Content starts

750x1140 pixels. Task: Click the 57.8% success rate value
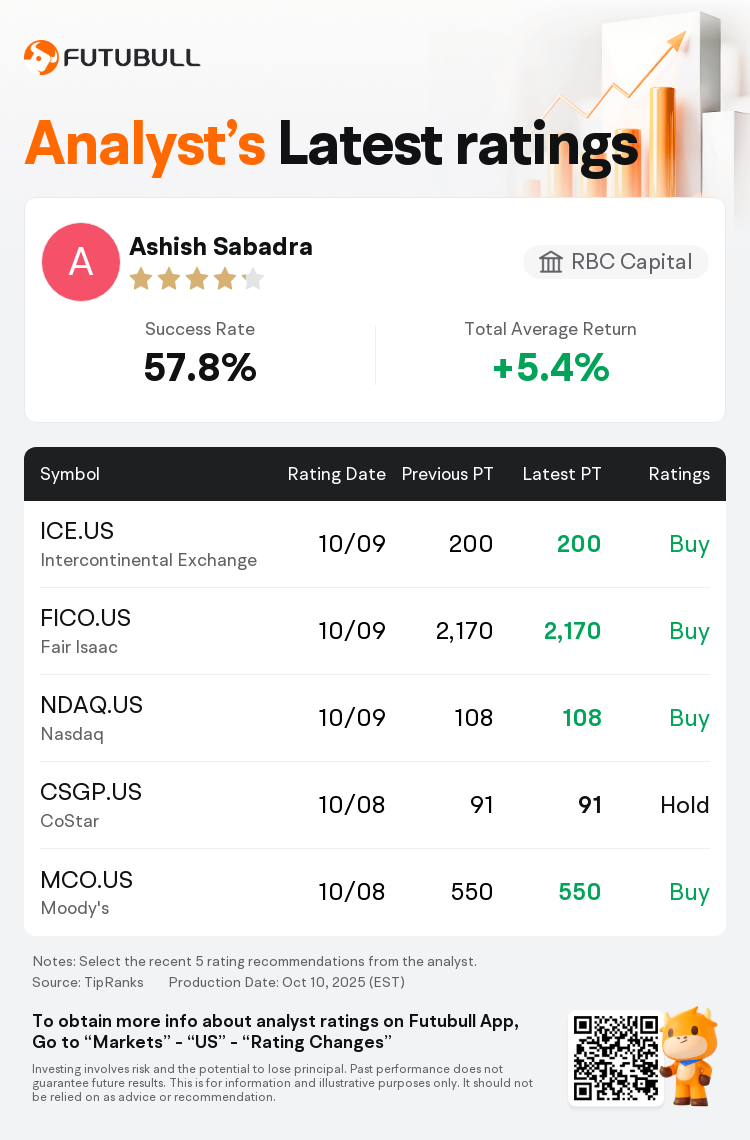200,369
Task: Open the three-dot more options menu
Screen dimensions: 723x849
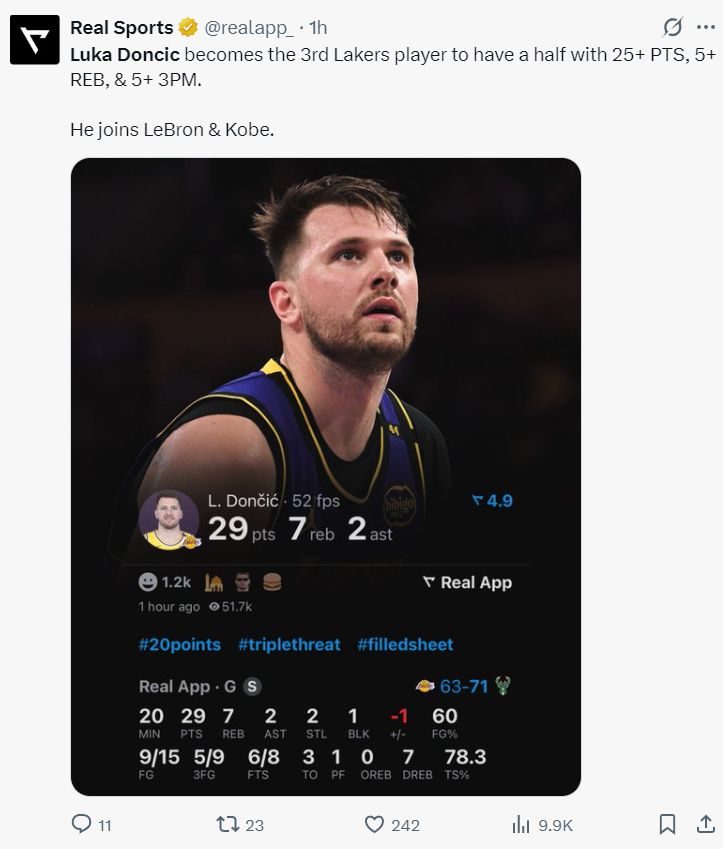Action: [705, 27]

Content ends

**Requirement**
Could you return all the entries exactly as they appear, minus the pictures?

**Answer to this problem**
750x1140 pixels. Task: Click the 57.8% success rate value
200,369
Task: Open the three-dot more options menu
Screen dimensions: 723x849
Action: [705, 27]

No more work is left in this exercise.